Rhonda’s negative thoughts affect her more than she realizes—stealing her joy, damaging her relationships, even damaging her health. There’s science to prove that too.

Like these two women, we’re constantly processing thoughts. We couldn’t possibly count the number of thoughts we have each day. There are far too many. Would you guess a thousand? Five thousand? Ten thousand? Depending on how active your mind is, you may produce more than 45,000 thoughts a day. Whew! It might be compared to a flock of birds flying in and out of your mind.

The rate at which we can express those thoughts is far slower. Some research suggests we speak at about 200 words per minute. But we can listen to and process 1,300 words per minute!

This barrage of thoughts can overwhelm us. Sometimes it seems we can’t process them all fast enough. Sometimes we know what we’re thinking, but can’t form the words to express those ideas. Sound familiar?

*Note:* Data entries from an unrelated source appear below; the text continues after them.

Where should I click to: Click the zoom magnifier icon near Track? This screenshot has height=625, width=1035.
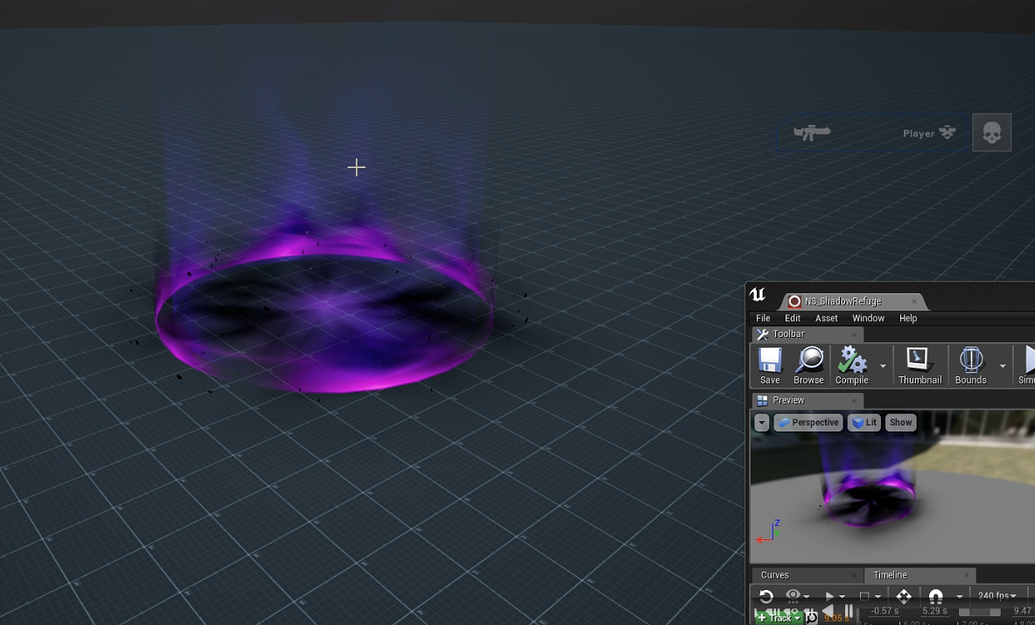[x=812, y=616]
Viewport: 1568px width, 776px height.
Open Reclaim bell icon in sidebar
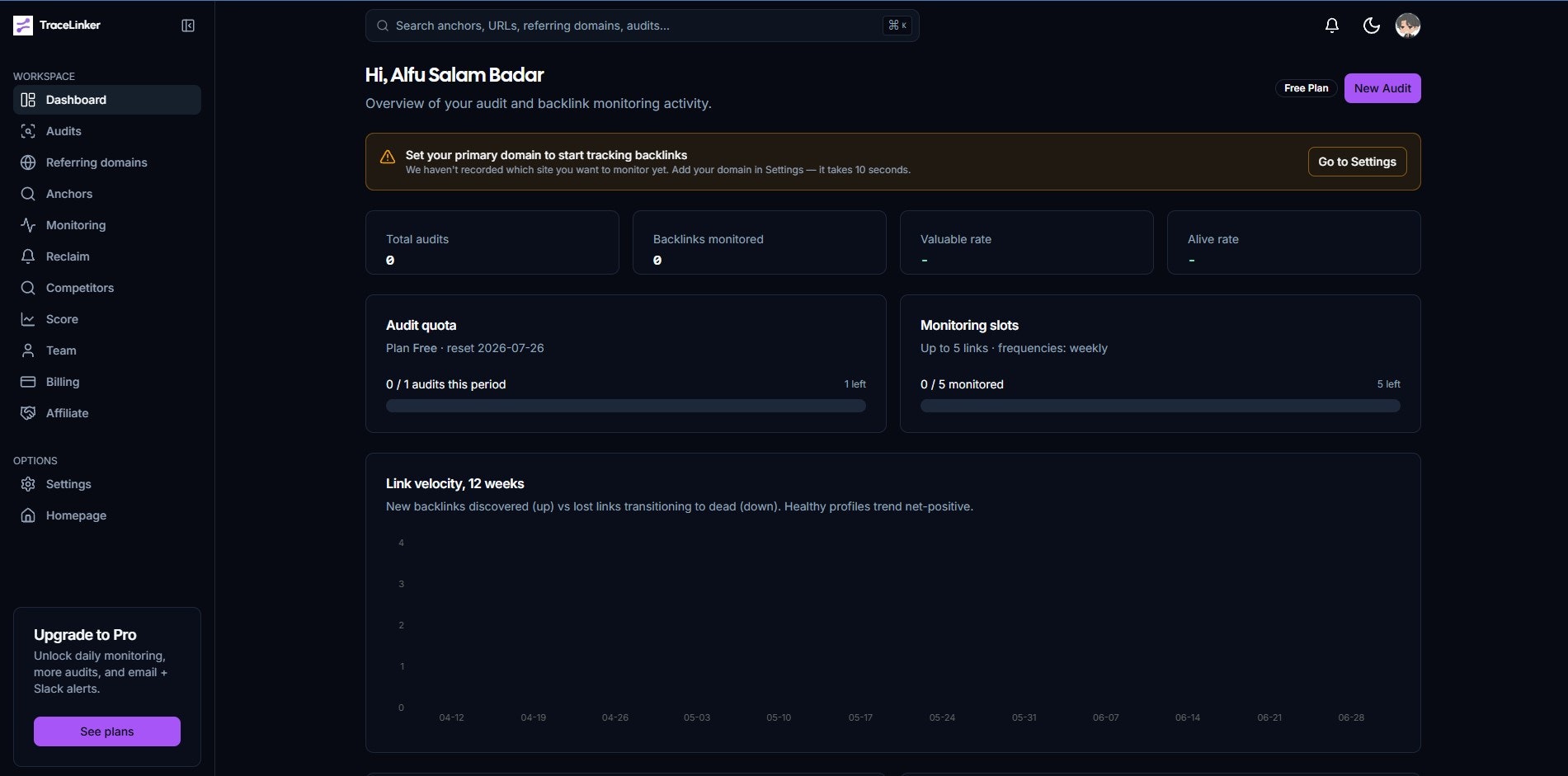tap(28, 256)
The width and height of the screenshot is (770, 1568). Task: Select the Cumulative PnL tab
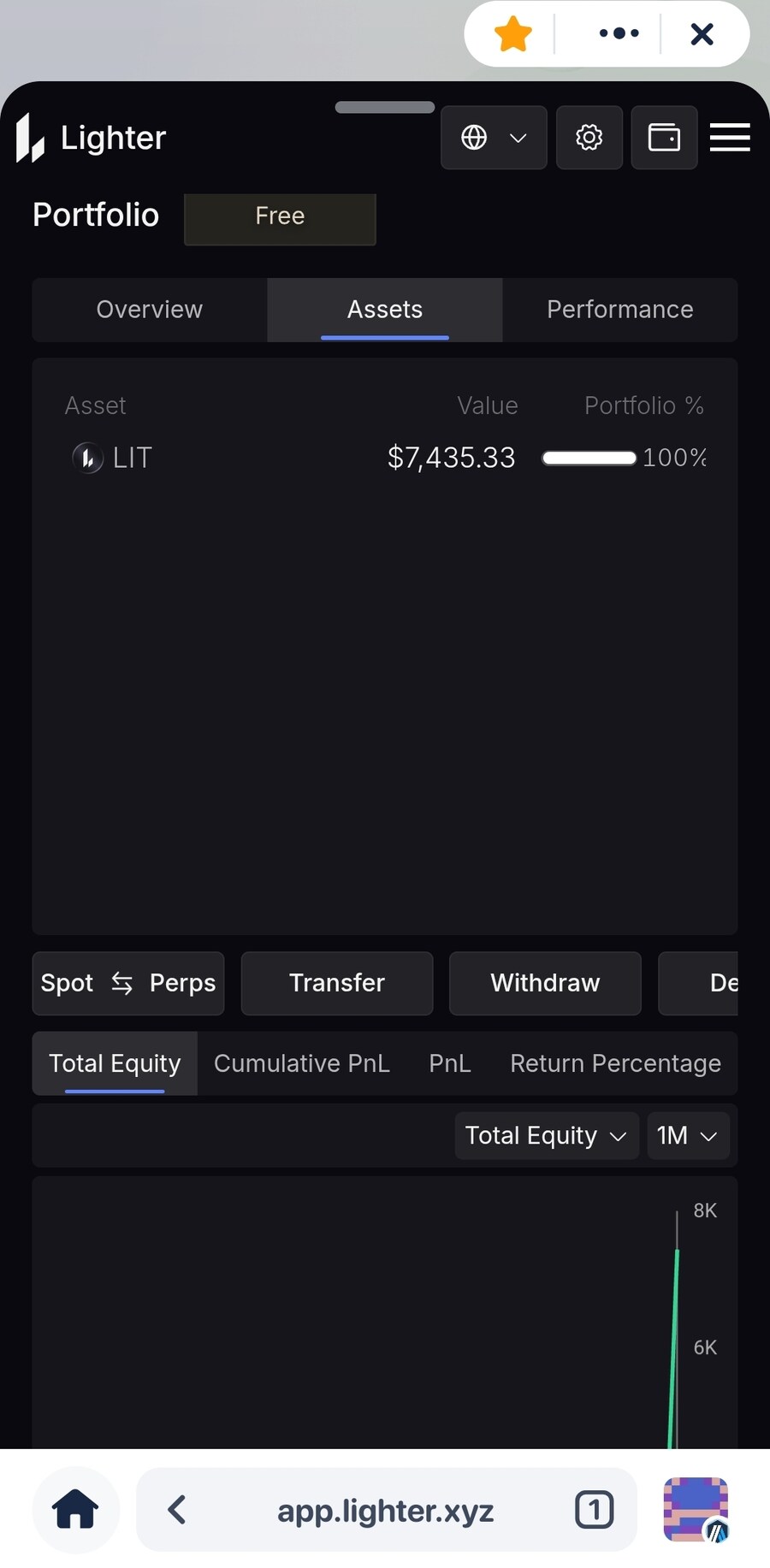coord(302,1063)
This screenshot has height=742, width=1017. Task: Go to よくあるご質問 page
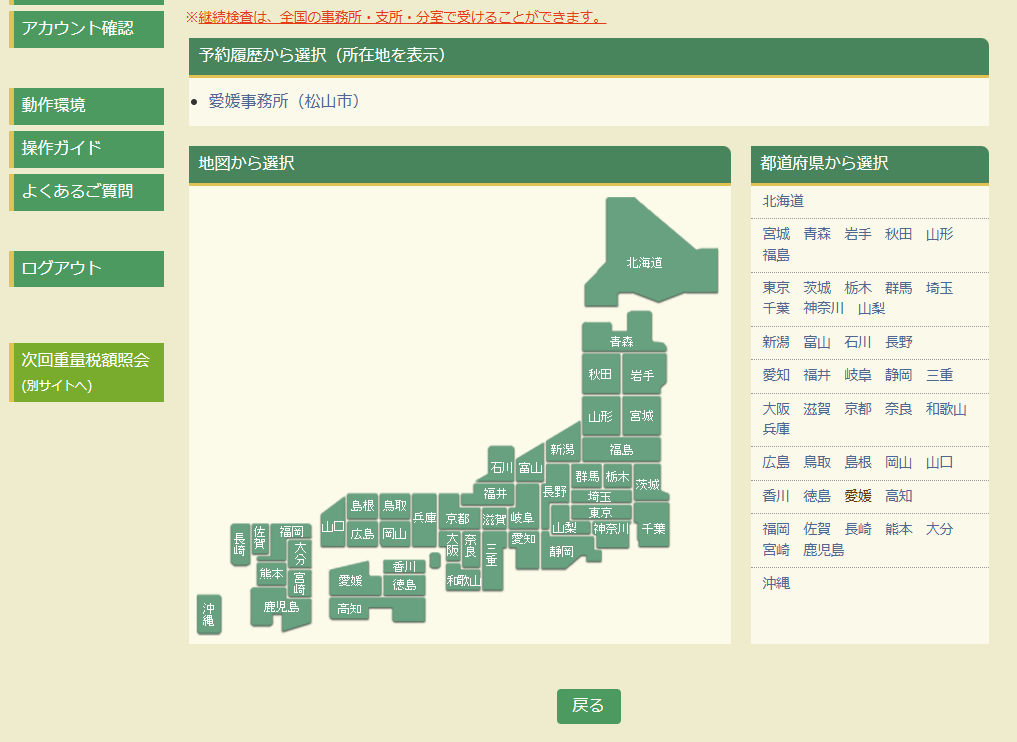[87, 191]
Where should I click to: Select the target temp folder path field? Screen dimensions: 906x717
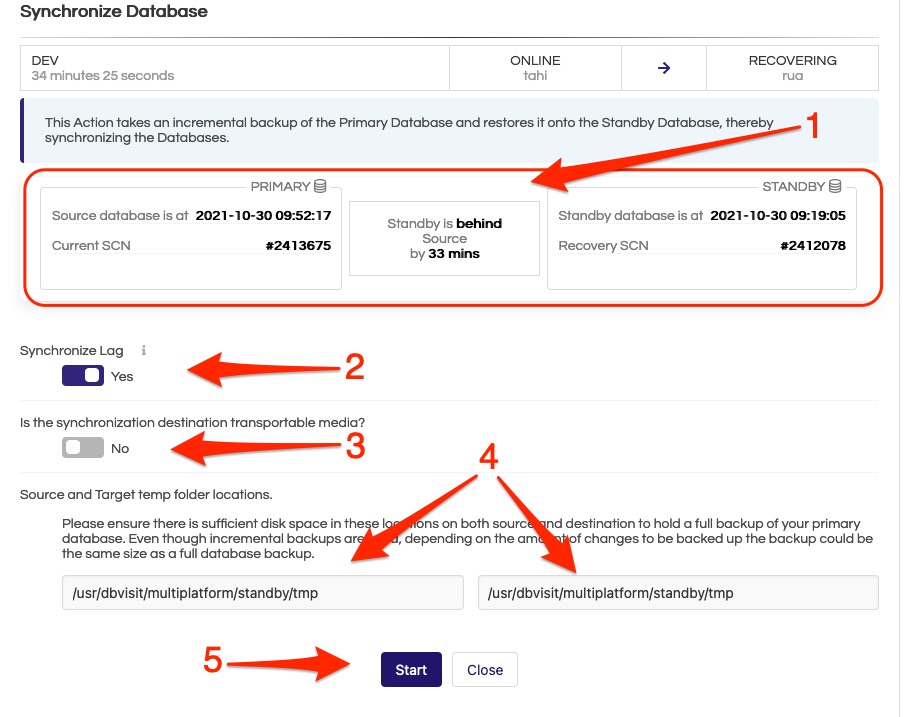pyautogui.click(x=678, y=592)
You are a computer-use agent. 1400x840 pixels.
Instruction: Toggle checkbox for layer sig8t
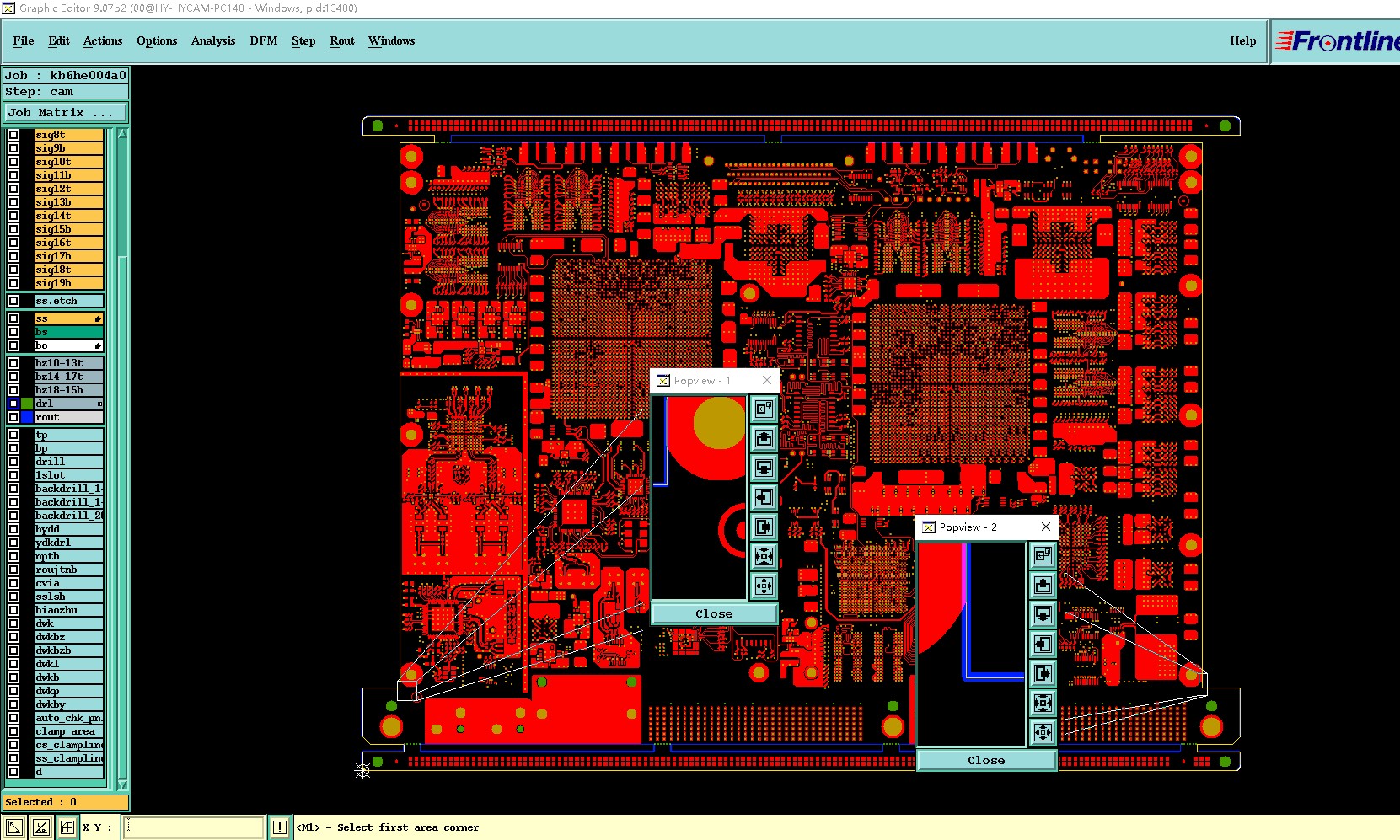coord(13,135)
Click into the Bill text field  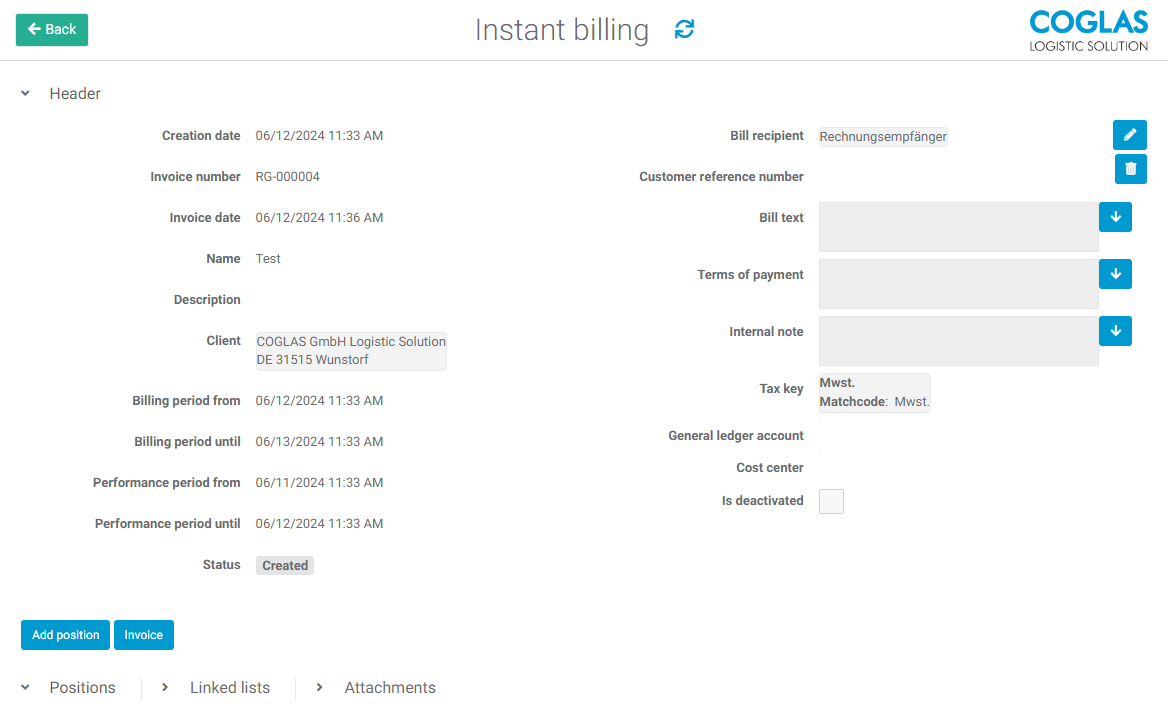click(958, 227)
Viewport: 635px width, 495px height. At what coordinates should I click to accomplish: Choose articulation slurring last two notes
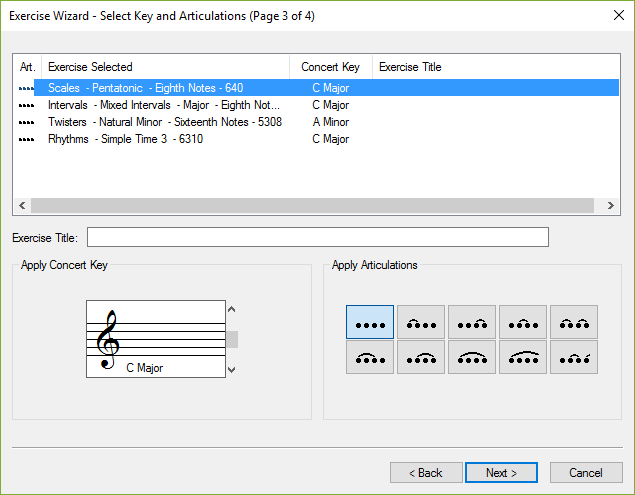[x=472, y=322]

So what exactly are thoughts? Well, they’re the ways in which we’re conscious of things. They’re made up of our memories, our perceptions, our beliefs. They’re glimpses, even snippets, of ideas. They make up one of the most basic facets of life.

Sometimes they pass fleetingly, barely noticed. Sometimes they come sharply into focus. We often voice them, saying things like, “I thought of you yesterday,” or “I was just thinking of our meeting tomorrow.”

Our thoughts determine the orientation of everything we do. They evoke the feelings that frame our world and motivate our actions. And they have the power to change the way we feel.